部活はもう引退しているんだから、まだ寝かせておいてよ……
……
ん!?……お母さん?風邪でもひいたのかな?隨分野太い声……
「ねえ、ちょっと触ってみようよ」
「そうだな……生きてんのかこいつ?」
つんつん
ちょ……痛い、なに?
「うお、やわらけぇー……。でも、適度に弾力もあって良い……」
「マジかよ!俺にも触らせろ」
つんつん
「ほんとだ……俺ちょっと感動したわ」
「……妖精って良い身体してんだね……」
痛いのよ!なに?グーで起こそうとしてんのよ?
もう我慢できない!
「ちょっと、痛いわよ!!」
そう叫んで私は飛び起きた。
「うわっ!」
「しゃっ……しゃべったあ!!」
え…………なに!!?
なに、これ!!?
目の前のあまりにも予想外な状況に私は大いに混乱した。さっきまでの眠気なんて全て吹き飛んだ。すぐ私の目の前には呆気にとられた男がいた。腰を抜かして、後ろにのけぞっている。
だ……誰!?
だが、そんなことより、もっと重要なことがあった。男の様子が明らかにおかしい!
大きすぎる……!!?
目の前にいる男は私の視界いっぱいを占有していた!こちらを見ている顔の大きさだけでも私の身体以上の大きさがあるようだ。私も女子では体格は大きい方だが、そんなレベルの大きさではなかった。
普通の人間の何倍もでかい、まさに巨人だった!!
よく見ると隣にも誰かいる……
「こっ……こいつ今しゃべったよな!」
「あ……ああ、間違いねえ……」
隣にいる男も目の前にいる男と同じくらい大きな体躯を持っている。
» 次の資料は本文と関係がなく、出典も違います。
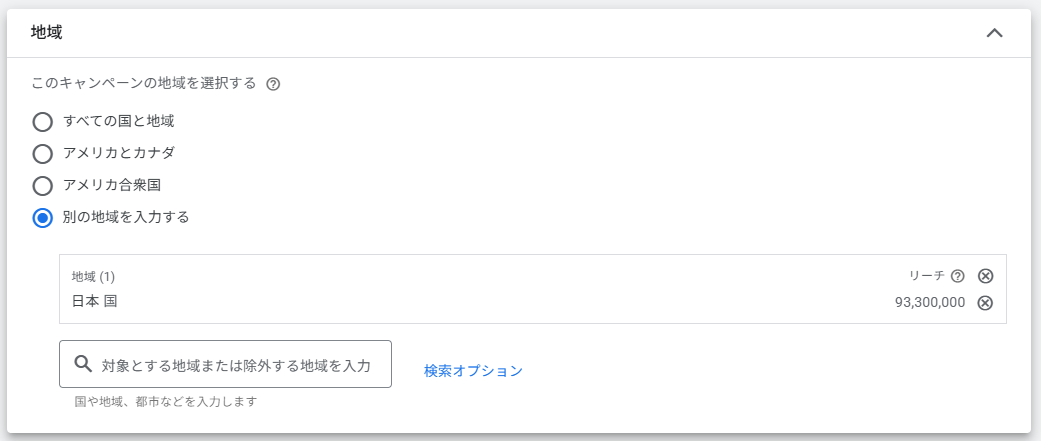
Task: Remove 日本 with its row X icon
Action: pyautogui.click(x=985, y=303)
二人とも呆気にとられている様だ。だが、それはこっちも同じだ。
なに?なに?なに?なに?なに?
どうなってんのよ、これ???
なんなの?この巨人は!?
私いまどうなってんの!?
状況が全く分からないんだけど!!?
余りにも驚くと声が出なくなるという話を聞いたことがあるが、私の今の状況がそれだった。頭の中の時間が完全に停止している。真っ白だった。目の前の巨人を認識しているし明らかに今の状況が異常だというのは分かっている。
私がいる。目の前に巨人がいる。お互い驚いている。
だが、そっから先が進まない。延々とこの思考がループしている。状況が把握できたとしても、その理由が全く思いつかないのだ。余りにも突飛な状況に遭遇していて、思考に集中出来ない。このまま永遠に思考のループが続くかと思われた。
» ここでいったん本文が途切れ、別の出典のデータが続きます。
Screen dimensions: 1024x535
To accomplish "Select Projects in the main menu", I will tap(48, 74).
ところがそんな中、呆気に取られていた私の手から何かがこぼれ落ちた音がした。
パサりっ
それは巻物だった。
まきもの?
なんだっけこれ?
なんか見覚えがある・・・
私はそれを拾って眺めてみた。
……まきもの……巻きもの……巻物……
はっ!!!
その瞬間ふっと思い浮かんだものがあった。
ま……
まさか……
これって……
この状況って……
でも、それしか考えられない……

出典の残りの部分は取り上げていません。